Another issue is resolution; it's a 320x240 camera as far as I've heard and the out-to is 640x480 so neither of those are particularly hot resolutions but you can take what you can get. I mean, a lot of webcams now are 720p, etc. but the reality is those cameras are much more expensive and they're running again at lower frame-rates. So when you do a bunch of this maths, like, the resolution I think is too low, I think the frame-rate is too low, and I think some materials are still a problem. So like, some jeans are a problem. You get these things called infra-red black objects, so for example you're wearing a black shirt so the camera when it looks at you it sees black because no light is being reflected back at it. So infra-red is just another band of light and there are objects that are black in the infra-red spectrum. They're not the same objects that are black right now but for example, like, leather tends to have I think - it's newer or older leather - one of those in infra-red black and some denim jeans are infra-red black. I think those really shiny ones?

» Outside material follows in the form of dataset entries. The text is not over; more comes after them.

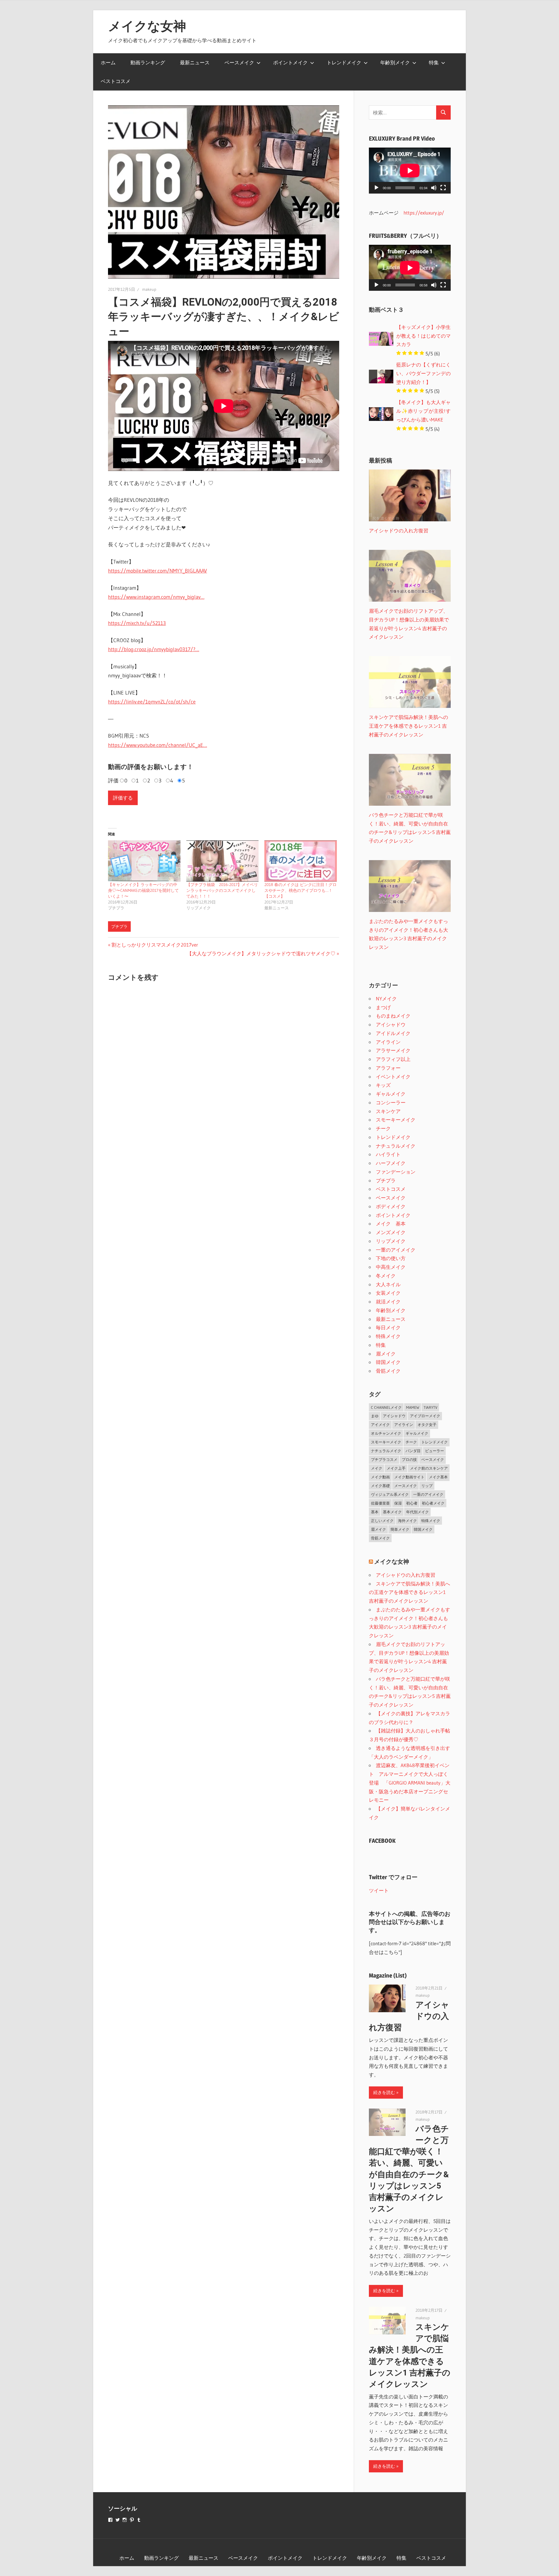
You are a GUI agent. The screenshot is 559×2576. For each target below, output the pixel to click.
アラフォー (388, 1068)
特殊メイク (388, 1336)
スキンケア (388, 1111)
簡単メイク (399, 1529)
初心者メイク (433, 1503)
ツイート (379, 1890)
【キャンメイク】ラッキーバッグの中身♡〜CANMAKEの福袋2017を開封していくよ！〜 (143, 890)
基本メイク (392, 1512)
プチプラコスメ (384, 1459)
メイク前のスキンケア (429, 1468)
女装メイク (388, 1293)
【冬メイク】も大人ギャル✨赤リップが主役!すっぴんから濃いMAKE (423, 411)
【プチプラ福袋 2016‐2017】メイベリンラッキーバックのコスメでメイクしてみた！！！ (222, 890)
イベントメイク (393, 1076)
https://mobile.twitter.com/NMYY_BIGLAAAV (157, 571)
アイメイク (380, 1424)
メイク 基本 (391, 1223)
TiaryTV (430, 1407)
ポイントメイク (290, 62)
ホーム (108, 62)
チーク (383, 1128)
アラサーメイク (393, 1050)
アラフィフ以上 (393, 1059)
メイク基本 (438, 1477)
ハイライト (388, 1154)
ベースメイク (239, 62)
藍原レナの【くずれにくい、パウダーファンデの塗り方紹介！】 (423, 373)
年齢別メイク (395, 62)
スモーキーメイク (395, 1120)
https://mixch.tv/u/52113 (137, 623)
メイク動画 (380, 1477)
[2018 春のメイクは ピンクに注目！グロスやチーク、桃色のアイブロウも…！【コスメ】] (300, 861)
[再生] (376, 188)
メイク (376, 1468)
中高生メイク (391, 1267)
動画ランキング (147, 62)
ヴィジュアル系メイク (390, 1494)
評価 (113, 780)
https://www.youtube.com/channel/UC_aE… (157, 745)
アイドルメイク (393, 1033)
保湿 (398, 1503)
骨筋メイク (388, 1371)
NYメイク (386, 998)
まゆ (374, 1415)
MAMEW (412, 1407)
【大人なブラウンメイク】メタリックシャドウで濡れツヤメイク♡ (261, 953)
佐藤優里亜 (380, 1503)
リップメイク (391, 1241)
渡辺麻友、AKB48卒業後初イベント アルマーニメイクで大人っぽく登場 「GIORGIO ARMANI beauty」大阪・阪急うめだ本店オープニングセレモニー (409, 1782)
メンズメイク (391, 1232)
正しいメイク (382, 1520)
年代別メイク (417, 1512)
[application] (410, 171)
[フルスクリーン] (443, 188)
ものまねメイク (393, 1016)
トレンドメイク (344, 62)
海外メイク (407, 1520)
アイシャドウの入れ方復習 (405, 1575)
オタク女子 (427, 1424)
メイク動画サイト (409, 1477)
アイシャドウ (391, 1024)
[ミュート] (434, 188)
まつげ (383, 1007)
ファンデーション (395, 1172)
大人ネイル (388, 1284)
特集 (434, 62)
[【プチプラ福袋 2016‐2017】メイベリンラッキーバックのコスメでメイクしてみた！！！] (222, 861)
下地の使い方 (391, 1258)
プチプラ (119, 926)
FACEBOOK (382, 1840)
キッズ (383, 1085)
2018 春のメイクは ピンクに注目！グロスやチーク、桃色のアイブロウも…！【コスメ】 (300, 890)
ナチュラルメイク (395, 1146)
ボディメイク (391, 1206)
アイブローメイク (425, 1415)
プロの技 (409, 1459)
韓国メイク (388, 1362)
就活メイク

And some are reflective so either you get things that are just missing from the image or you get things that are shining brightly and are hard to understand.

So an easy way to test it is if you look at any of those hacked Kinect videos which show the raw output, and if you pay attention closely - if you see a glass table - that'll usually be missing or there will be things that are kind of missing and you have to work around that. So that's the issues that they have. We felt that those are a different set of issues, they're not necessarily better or worse. That would be nice if those went away.

Q: Do you think that something like Wii Motion Plus is better at tracking than Kinect is?

AM: Yes. Some stuff I think the Wii Motion Plus is quite a bit better. I think for sword games for example Motion Plus behaves quite a bit better than Kinect. Wii also has a pointer so for shooting games I think it's quite a bit better.

Q: Does the current line-up of games that are out for Move sufficiently show what Move can do?

AM: I think it's pretty good. I think there's still a lot more we can do. But I think they do a pretty good job showing the different kinds of things we can do. So, like, Start the Party is a good augmented reality game. Sports Champions is a solid sports title. The Fight, The Shoot is a really good shooting game. Time Crisis. So that kind of hits the genres, and then R.U.S.E. Does RTS, and then Under Siege and things like that. There's a lot of things that you haven't seen yet, so like for example there's modelling stuff and multi-touch stuff where you can create windows (with the Move controller). You can also use the Move as a camera to look around 3D space. So these kind of auxiliary uses, I think not many games have explored them yet. But the basics got covered by the line-up pretty well and then you can imagine those improving because it's of course first generation and then there's a lot of these kind of other neat tricks that we can do that nobody's really done yet.